Task brief » Filter the records below, keeping only lines with the string "agent".

___

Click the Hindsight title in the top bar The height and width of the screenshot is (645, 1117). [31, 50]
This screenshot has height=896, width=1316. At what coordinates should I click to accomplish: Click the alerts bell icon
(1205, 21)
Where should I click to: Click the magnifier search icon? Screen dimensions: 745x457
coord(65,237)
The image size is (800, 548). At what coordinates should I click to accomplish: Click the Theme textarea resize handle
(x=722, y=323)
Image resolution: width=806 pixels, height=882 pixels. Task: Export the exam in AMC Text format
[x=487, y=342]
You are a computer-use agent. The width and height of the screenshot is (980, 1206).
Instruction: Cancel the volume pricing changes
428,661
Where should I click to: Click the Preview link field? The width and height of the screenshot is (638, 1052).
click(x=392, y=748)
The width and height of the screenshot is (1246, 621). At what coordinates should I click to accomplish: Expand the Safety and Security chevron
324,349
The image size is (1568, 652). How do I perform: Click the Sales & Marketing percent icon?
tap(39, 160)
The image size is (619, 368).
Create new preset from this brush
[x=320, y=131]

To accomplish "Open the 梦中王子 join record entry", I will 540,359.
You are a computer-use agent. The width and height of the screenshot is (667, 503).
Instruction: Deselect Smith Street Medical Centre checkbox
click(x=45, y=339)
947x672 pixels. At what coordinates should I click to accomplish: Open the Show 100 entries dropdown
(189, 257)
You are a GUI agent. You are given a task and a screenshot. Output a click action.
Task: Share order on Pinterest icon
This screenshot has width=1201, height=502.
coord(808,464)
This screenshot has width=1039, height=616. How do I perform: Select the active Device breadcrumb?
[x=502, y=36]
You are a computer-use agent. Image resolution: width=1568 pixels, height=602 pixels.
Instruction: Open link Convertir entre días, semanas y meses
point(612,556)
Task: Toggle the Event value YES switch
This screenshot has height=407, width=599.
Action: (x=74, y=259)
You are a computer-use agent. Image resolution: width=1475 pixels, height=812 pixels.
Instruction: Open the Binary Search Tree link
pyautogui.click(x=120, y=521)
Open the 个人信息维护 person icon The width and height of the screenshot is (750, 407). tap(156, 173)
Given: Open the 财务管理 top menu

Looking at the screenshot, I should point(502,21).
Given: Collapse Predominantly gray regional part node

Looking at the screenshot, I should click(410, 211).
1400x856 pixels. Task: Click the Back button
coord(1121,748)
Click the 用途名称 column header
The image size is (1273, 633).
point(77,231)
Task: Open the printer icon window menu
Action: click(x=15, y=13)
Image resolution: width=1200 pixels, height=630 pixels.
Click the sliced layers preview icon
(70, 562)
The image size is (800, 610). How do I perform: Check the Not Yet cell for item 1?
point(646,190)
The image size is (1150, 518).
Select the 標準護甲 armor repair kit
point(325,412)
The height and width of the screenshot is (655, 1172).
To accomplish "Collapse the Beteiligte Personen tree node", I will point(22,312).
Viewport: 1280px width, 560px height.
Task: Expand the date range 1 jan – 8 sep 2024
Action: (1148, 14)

___

Result »
You are a computer-use agent. The width and height of the screenshot is (980, 1206).
You are a computer-use agent. The width and height of the screenshot is (667, 503).
You are a GUI agent. You are given a task and a screenshot. Output a click action.
You are a computer-use agent. Image resolution: width=1568 pixels, height=602 pixels.
You are a computer-use agent. Image resolution: width=1475 pixels, height=812 pixels.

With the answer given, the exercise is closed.